Mientras miles de aficionados seguían el encuentro por televisión, ese padre asumió una misión distinta. Narró cada jugada con pasión y guió las manos de su hijo sobre un tablero táctil que representaba la cancha, permitiéndole imaginar cada movimiento del balón y cada ataque del equipo argentino. El gesto quedó registrado en video y conmovió a miles de personas.
Un gol con un tablero táctil
Alireza Babajani, de nueve años, mantiene los ojos abiertos, aunque su condición visual le impide observar las imágenes del mundo. Aun así, vive el fútbol con intensidad. Frente a él, Ardashir Babajani, su padre preparó una pequeña cancha táctil, elaborada con relieve, arcos y referencias que permiten seguir el recorrido del balón mediante el tacto.
Cada pase, cada recuperación y cada avance fueron descritos con paciencia. La mano del padre conducía la del niño sobre el tablero, mientras las palabras completaban el escenario que el pequeño no podía observar. Así, cada jugada cobraba vida.
Entonces llegó el momento esperado. Argentina marcó el gol del triunfo sobre Inglaterra que le dio el pase a la final. El estadio estalló. La televisión transmitió la celebración. Pero hubo una reacción que terminó robándose toda la atención y se hizo viral. El niño levantó los brazos, sonrió y celebró con la misma intensidad que cualquier hincha presente en la tribuna.

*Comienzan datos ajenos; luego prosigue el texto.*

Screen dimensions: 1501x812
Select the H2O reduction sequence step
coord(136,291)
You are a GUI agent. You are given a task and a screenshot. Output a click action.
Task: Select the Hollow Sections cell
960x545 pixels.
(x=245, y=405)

El niño no necesitó mirar la pantalla. Su padre ya le había regalado el partido entero.
El valor de la alegría
La escena recuerda que el deporte posee una capacidad única para unir generaciones. En este caso, el amor paterno eliminó cualquier barrera y convirtió una tarde de fútbol en una experiencia inolvidable.
El hecho ocurrió en Irán, pero su alegría es universal; como lo es el rey de los deportes. El tablero táctil funcionó como una extensión del relato. Cada explicación permitió que el niño construyera mentalmente el desarrollo del encuentro. La emoción no dependió de las imágenes, sino de la confianza entre padre e hijo y de la pasión compartida por el fútbol.
El fútbol no pertenece únicamente a quienes pueden verlo. Pertenece a quienes lo sienten. A quienes celebran un gol con el alma, con amor. Alireza y su padre, son prueba de esto.